• EXERCISE PROMPT
Can you copy every one of the entries below word for word, without changing anything?

###

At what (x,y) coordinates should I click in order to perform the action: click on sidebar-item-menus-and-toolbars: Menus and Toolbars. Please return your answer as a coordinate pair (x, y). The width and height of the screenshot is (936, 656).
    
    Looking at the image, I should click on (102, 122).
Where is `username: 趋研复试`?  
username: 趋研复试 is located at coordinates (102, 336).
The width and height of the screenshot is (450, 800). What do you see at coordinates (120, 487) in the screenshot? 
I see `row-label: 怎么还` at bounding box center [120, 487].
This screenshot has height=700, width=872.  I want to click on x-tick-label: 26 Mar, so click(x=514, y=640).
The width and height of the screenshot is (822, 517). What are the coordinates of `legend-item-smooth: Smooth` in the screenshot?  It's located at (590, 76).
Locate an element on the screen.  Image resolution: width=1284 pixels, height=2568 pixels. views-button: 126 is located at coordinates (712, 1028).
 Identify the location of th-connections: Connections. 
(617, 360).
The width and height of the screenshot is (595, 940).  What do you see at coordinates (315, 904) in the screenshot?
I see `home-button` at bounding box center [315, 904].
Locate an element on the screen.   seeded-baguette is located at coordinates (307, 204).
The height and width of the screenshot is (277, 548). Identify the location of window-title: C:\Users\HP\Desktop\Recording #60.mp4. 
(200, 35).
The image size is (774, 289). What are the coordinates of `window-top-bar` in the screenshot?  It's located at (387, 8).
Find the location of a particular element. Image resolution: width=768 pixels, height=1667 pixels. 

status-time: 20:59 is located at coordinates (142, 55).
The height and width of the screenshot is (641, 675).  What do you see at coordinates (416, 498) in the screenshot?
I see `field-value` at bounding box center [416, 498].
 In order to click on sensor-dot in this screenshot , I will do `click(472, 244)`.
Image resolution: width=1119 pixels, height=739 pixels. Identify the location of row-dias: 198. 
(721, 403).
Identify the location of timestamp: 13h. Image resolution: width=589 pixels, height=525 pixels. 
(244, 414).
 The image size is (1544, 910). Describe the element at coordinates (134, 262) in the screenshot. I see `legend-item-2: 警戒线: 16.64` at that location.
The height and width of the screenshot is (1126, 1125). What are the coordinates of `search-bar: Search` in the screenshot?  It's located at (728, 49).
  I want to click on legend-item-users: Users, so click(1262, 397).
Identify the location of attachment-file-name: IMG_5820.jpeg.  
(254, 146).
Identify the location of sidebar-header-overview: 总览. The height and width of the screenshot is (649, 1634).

###

• EXERCISE RESULT
At what (x,y) coordinates should I click in order to perform the action: click on sidebar-item-menus-and-toolbars: Menus and Toolbars. Please return your answer as a coordinate pair (x, y). The width and height of the screenshot is (936, 656).
    
    Looking at the image, I should click on (102, 122).
Where is `username: 趋研复试`?  
username: 趋研复试 is located at coordinates (102, 336).
The width and height of the screenshot is (450, 800). What do you see at coordinates (120, 487) in the screenshot? 
I see `row-label: 怎么还` at bounding box center [120, 487].
This screenshot has height=700, width=872.  I want to click on x-tick-label: 26 Mar, so click(x=514, y=640).
The width and height of the screenshot is (822, 517). What are the coordinates of `legend-item-smooth: Smooth` in the screenshot?  It's located at (590, 76).
Locate an element on the screen.  Image resolution: width=1284 pixels, height=2568 pixels. views-button: 126 is located at coordinates (712, 1028).
 Identify the location of th-connections: Connections. 
(617, 360).
The width and height of the screenshot is (595, 940).  What do you see at coordinates (315, 904) in the screenshot?
I see `home-button` at bounding box center [315, 904].
Locate an element on the screen.   seeded-baguette is located at coordinates (307, 204).
The height and width of the screenshot is (277, 548). Identify the location of window-title: C:\Users\HP\Desktop\Recording #60.mp4. 
(200, 35).
The image size is (774, 289). What are the coordinates of `window-top-bar` in the screenshot?  It's located at (387, 8).
Find the location of a particular element. Image resolution: width=768 pixels, height=1667 pixels. 

status-time: 20:59 is located at coordinates (142, 55).
The height and width of the screenshot is (641, 675).  What do you see at coordinates (416, 498) in the screenshot?
I see `field-value` at bounding box center [416, 498].
 In order to click on sensor-dot in this screenshot , I will do `click(472, 244)`.
Image resolution: width=1119 pixels, height=739 pixels. Identify the location of row-dias: 198. 
(721, 403).
Identify the location of timestamp: 13h. Image resolution: width=589 pixels, height=525 pixels. 
(244, 414).
 The image size is (1544, 910). Describe the element at coordinates (134, 262) in the screenshot. I see `legend-item-2: 警戒线: 16.64` at that location.
The height and width of the screenshot is (1126, 1125). What are the coordinates of `search-bar: Search` in the screenshot?  It's located at (728, 49).
  I want to click on legend-item-users: Users, so click(1262, 397).
Identify the location of attachment-file-name: IMG_5820.jpeg.  
(254, 146).
Identify the location of sidebar-header-overview: 总览. The height and width of the screenshot is (649, 1634).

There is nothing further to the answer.